Test-drive the GATK tools and Best Practices pipelines on Terra
Check out this blog post to learn how you can get started with GATK and try out the pipelines in preconfigured workspaces (with a user-friendly interface!) without having to install anything.
HaplotypeCaller does not call variant depending on the interval list I use.
I am trying to explain why HaplotypeCaller calls a variant in some cases but not in others. I notice that a FN had very good coverage (>2000x) but wasn't being called. I ran HaplotypeCaller using an interval list of just that site, and the variant was emitted. I increased the size of the surrounding interval (10bp, 50bp, 100bp on either side), and the variant was still called. But if the interval gets too big (1000bp or larger), the gVCF does not have a call at the site:
chr pos . C . . END= GT:DP:GQ:MIN_DP:PL 0/0:2198:0:2192:0,0,0
I am curious why the PL's are all zero too!

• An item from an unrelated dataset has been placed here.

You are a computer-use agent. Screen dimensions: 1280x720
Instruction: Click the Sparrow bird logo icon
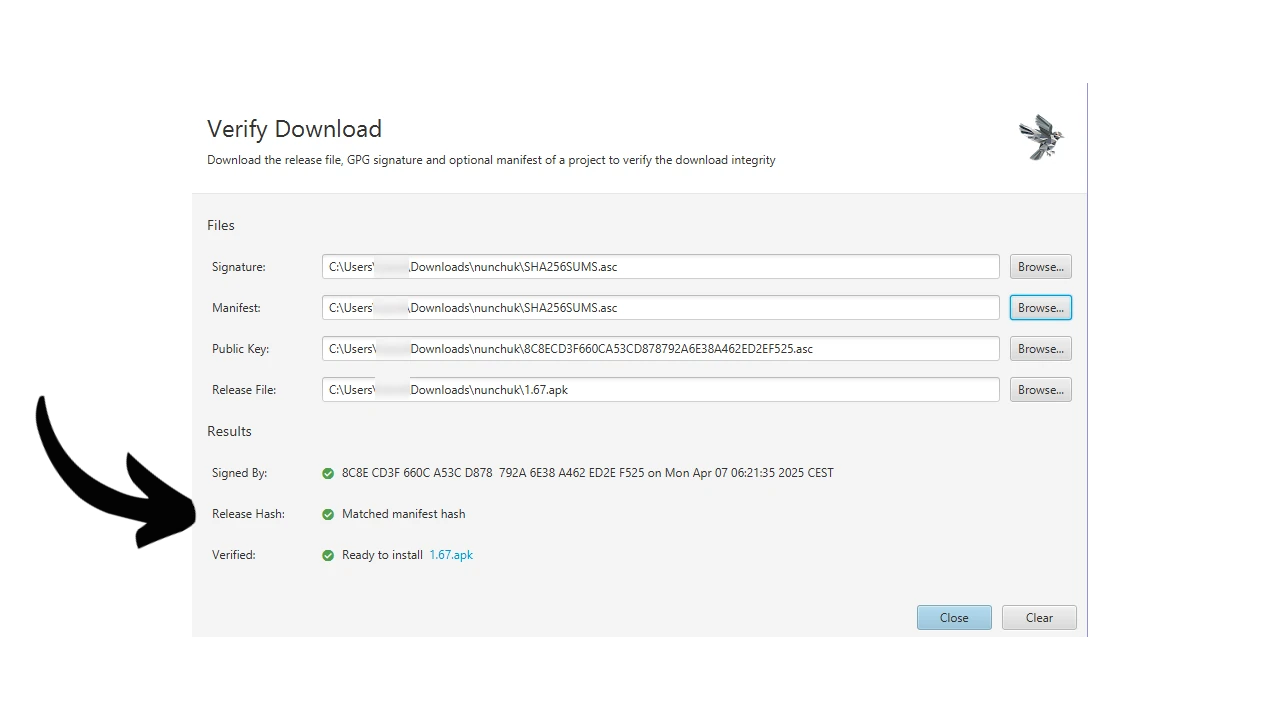pyautogui.click(x=1041, y=137)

The output for this site when I use the smaller interval lists is:
chr20 pos . C T,A, 36264.77 . BaseQRankSum=8.793;ClippingRankSum=-0.574;DP=2068;ExcessHet=3.0103;MLEAC=1,0,0;MLEAF=0.500,0.00,0.00;MQRankSum=1.003;RAW_MQ=7438970.00;ReadPosRankSum=-0.478 GT:AD:DP:GQ:PL:SB 0/1:1009,994,1,0:2004:99:36293,0,32500,39597,33950,77303,39022,33568,73438,72576:402,607,486,509
Here's my full command:
java -XX:GCTimeLimit=50 -XX:GCHeapFreeLimit=10 -Xmx4096m -jar /path/to/GenomeAnalysisTK.jar -T HaplotypeCaller \ -R /path/to/hs38DH.fa \ --minPruning 3 --maxNumHaplotypesInPopulation 200 -variant_index_parameter 128000 -variant_index_type LINEAR --emitRefConfidence GVCF --max_alternate_alleles 3 --contamination_fraction_to_filter 0.0 \ -I /path/to/bam \ -L /path/to/interval/list \ -o /path/to/g.vcf \ -pairHMM VECTOR_LOGLESS_CACHING
GATK version: version 3.5-0-g36282e4
Note that running in
-genotyping_mode GENOTYPE_GIVEN_ALLELES calls it correctly.
Thanks for any help you could offer.